By Brian D. Smith, W9IND
Your chance to obtain the 2020 W9IMS Checkered Flag Award – or at least a QSL card commemorating this year’s Indianapolis 500 – unfolds in the coming week. And both amateur radio operators and SWLs are welcome to try.
This year’s certificate is easier than ever to earn. Normally the Indianapolis Motor Speedway’s three major races take place on three different weekends, but this year, because of Covid-19 concerns, two races were consolidated into one weekend – and in turn, two W9IMS special events merged into one.
For anyone who bagged that two-in-one event, you can seal the deal on the certificate by catching the station again between now and Sunday, Aug. 23. The Indy 500 operation will conclude at midnight local time (0400 UTC) Monday, Aug. 24. (Note: Indianapolis is on EDT or New York time.)
Even if you succeed in snaring W9IMS only once, you can still claim the corresponding QSL card. All certificate and QSL designs are brand-new each year.
How to find W9IMS? The station’s two transmitters will operate on three bands – 20, 40 and 80 meters – and may appear at any time of day or night until the final signoff at 0400 UTC Monday.
However, the best bet is to catch the station during prime time – 2200 through 0200 UTC on weeknights (6 to 10 p.m. Indy time). W9IMS operators will frequently activate 20 meters on weekdays between 8 a.m. and 2 p.m. (1200-1800 UTC); and will cover all three bands at various times throughout the weekend starting at 10 a.m. (1400 UTC) daily.
If you still haven’t caught W9IMS by 11 p.m. Sunday in Indianapolis (0300 UTC Monday), operators commonly conduct their own “happy hour” – working stations in rapid contesting style – during that final hour of the special event. But W9IMS has also been known to pull the plug a little early on Sunday evening if no stations are calling.
Here are tips for locating the station:
- Go to the W9IMS web page (www.w9ims.org), find the “2020 Operating Schedule” heading, and click on the link to “Indianapolis 500.” Although some W9IMS operators make unscheduled appearances, you’ll have better odds looking for the station during the hours and bands reserved with a name and a callsign.

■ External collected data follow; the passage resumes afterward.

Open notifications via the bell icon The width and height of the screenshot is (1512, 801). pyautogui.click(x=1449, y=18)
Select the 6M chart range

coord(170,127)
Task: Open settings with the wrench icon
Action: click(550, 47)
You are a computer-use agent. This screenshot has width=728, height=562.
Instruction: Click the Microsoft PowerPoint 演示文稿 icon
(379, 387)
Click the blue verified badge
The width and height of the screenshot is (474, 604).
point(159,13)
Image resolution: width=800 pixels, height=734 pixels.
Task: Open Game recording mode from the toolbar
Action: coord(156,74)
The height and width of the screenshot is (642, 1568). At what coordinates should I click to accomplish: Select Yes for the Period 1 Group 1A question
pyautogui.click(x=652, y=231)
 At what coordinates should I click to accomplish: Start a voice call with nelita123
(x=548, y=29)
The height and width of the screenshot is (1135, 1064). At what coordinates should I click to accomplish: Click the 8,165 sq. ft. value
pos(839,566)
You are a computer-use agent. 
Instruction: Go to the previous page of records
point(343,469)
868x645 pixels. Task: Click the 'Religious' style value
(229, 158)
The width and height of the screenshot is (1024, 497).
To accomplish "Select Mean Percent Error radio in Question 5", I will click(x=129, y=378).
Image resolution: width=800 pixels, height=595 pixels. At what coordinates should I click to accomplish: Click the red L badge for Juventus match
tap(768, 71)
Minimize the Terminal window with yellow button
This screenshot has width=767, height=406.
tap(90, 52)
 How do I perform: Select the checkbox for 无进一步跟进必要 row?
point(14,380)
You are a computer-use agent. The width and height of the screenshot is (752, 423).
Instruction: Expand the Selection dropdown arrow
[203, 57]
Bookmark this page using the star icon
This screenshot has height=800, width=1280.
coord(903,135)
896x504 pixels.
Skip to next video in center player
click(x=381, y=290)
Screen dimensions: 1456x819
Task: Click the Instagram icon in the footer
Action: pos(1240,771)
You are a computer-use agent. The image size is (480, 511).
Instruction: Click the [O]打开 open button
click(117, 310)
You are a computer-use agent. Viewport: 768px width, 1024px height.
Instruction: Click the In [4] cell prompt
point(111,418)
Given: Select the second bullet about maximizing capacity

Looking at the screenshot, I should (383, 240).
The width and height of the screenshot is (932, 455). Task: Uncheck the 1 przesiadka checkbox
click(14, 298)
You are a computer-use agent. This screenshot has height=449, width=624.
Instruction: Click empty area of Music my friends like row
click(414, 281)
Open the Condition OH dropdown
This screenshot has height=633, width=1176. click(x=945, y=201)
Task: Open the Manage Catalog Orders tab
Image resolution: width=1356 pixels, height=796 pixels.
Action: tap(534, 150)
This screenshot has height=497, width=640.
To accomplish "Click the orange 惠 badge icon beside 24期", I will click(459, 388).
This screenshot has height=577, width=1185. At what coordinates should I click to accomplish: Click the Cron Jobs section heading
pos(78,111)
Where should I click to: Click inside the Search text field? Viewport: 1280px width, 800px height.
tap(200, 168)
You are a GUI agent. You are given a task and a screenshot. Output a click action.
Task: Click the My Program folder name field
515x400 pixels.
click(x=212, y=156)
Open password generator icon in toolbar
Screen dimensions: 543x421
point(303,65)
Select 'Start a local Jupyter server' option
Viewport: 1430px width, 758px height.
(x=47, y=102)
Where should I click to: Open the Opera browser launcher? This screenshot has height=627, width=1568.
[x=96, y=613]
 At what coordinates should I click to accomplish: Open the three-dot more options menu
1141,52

- Even so, never assume that W9IMS is off the air. Check DX Summit (www.dxsummit.fi) for spots that identify the station’s current frequency (or frequencies), if any. Type “W9IMS” in the search box and you can customize it to show reports for only that station.
- Preferred frequencies for W9IMS are 3.840, 7.245 and 14.245 MHz, so the station can usually be found there or within 10 kHz.
For further details, consult the W9IMS web page. Feel free to submit your requests for the 2020 QSL cards plus certificate in the same envelope, and if you don’t have your own QSL card, a printout of your W9IMS contacts or reception reports will suffice.
Remember to include $5 for the certificate plus two cards; or an SASE for one or both of the cards alone — the house rule is “No SASE, no W9IMS card, no exception!”